Monday, February 10, 2014

Dolphins of Shark Bay (2013)

The Dolphins of Shark Bay. Pamela S. Turner. 2013. Houghton Mifflin Harcourt. 80 pages. [Source: Review copy]

I enjoy reading nonfiction with a true narrative. The Dolphins of Shark Bay has personality. This nonfiction book for young readers presents research about bottlenose dolphins in Australia's Shark Bay. But. It is done with great enthusiasm. There are plenty of general facts included, of course, about dolphins: female dolphins, male dolphins, dolphin calves, the general socialization, the mating of dolphins, various things putting the dolphins at risk, etc. But the reason why this one is oh-so-compelling is because of the personalization, the fact that individual dolphins are the focus, their personalities revealed. Big questions are explored, I suppose, one being why are dolphins so very, very intelligent.
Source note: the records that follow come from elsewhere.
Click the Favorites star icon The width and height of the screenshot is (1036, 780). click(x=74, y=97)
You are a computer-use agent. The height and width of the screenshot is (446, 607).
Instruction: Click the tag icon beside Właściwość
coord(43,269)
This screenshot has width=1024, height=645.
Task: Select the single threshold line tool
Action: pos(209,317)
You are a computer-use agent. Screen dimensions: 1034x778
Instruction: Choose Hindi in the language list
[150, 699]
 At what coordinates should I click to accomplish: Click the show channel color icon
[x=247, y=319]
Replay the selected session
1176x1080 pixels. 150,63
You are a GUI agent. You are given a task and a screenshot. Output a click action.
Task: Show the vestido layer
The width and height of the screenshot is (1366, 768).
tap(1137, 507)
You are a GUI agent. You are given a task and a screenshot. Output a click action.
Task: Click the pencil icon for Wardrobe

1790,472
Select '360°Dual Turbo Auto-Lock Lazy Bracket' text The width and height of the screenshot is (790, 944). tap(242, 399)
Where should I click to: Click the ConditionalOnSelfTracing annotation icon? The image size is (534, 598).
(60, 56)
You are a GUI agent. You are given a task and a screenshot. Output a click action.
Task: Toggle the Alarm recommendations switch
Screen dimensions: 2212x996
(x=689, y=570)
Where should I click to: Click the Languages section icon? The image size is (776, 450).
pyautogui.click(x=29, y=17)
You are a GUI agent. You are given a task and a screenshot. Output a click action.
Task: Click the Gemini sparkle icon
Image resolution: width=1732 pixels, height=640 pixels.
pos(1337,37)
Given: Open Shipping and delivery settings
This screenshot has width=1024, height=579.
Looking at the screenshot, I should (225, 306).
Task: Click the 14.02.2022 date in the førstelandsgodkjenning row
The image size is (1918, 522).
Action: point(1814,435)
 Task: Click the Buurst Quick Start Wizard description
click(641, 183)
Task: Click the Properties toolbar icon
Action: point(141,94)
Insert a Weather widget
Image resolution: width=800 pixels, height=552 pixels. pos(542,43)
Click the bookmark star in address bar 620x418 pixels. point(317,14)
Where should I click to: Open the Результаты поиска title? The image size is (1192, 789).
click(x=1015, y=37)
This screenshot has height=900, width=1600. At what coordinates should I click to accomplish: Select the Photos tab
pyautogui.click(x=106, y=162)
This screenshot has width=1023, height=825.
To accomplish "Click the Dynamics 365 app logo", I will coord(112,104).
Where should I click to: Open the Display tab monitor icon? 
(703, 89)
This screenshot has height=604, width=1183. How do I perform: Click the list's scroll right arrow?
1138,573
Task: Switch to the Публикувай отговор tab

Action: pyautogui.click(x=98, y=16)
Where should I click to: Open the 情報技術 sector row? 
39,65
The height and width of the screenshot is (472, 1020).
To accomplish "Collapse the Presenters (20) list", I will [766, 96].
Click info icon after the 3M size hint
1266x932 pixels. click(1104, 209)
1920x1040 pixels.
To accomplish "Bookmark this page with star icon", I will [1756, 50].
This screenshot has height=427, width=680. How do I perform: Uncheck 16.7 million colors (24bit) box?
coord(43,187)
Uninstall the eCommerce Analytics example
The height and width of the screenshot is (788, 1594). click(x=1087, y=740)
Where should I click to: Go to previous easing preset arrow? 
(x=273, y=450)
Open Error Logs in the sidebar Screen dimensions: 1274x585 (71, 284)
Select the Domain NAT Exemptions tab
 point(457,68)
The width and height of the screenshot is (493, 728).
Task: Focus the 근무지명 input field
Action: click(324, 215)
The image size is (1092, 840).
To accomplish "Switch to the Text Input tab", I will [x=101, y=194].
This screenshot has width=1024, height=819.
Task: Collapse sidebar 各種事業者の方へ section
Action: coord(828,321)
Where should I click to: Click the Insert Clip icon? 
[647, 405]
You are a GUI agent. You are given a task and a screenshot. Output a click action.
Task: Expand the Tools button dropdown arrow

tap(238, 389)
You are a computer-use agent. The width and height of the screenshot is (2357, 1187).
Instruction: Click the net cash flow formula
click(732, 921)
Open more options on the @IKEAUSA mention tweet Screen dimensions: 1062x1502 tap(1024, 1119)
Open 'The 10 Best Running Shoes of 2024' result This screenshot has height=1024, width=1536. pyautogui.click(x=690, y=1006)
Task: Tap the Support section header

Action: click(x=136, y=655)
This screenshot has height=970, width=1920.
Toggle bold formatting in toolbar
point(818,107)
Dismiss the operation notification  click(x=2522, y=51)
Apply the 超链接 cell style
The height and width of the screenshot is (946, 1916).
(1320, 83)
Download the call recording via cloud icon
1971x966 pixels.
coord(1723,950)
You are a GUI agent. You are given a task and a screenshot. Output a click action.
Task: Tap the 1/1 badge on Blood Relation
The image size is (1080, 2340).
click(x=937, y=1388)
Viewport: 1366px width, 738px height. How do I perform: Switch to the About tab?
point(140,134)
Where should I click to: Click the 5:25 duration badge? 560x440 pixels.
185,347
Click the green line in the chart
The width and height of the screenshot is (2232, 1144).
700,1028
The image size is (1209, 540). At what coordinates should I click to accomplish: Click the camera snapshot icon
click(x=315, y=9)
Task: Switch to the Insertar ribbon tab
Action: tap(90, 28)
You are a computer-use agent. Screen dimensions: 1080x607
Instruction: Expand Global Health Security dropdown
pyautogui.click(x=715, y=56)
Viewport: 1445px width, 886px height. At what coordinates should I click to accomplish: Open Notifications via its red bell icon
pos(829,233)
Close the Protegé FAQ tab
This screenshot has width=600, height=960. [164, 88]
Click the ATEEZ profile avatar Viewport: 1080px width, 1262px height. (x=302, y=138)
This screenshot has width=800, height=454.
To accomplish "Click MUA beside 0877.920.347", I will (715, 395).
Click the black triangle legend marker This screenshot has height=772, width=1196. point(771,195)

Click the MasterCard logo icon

We know that they're super-smart. DID YOU KNOW that some dolphins use tools to hunt? If, like the scientists in this book, you consider a sponge-on-the-nose a tool. This book tries to examine the why of their intelligence. The book was certainly an entertaining read. I didn't love all of this one, however, I could have done without some of the evolution-talk and the illustration. But still, for the most part, well worth the time.

© 2014 Becky Laney of Becky's Book Reviews

1 comment:

Tea said...

I would enjoy parts of this book. I know nothing about the habits of the dolphin. Would like to learn about him. Enjoyed your review.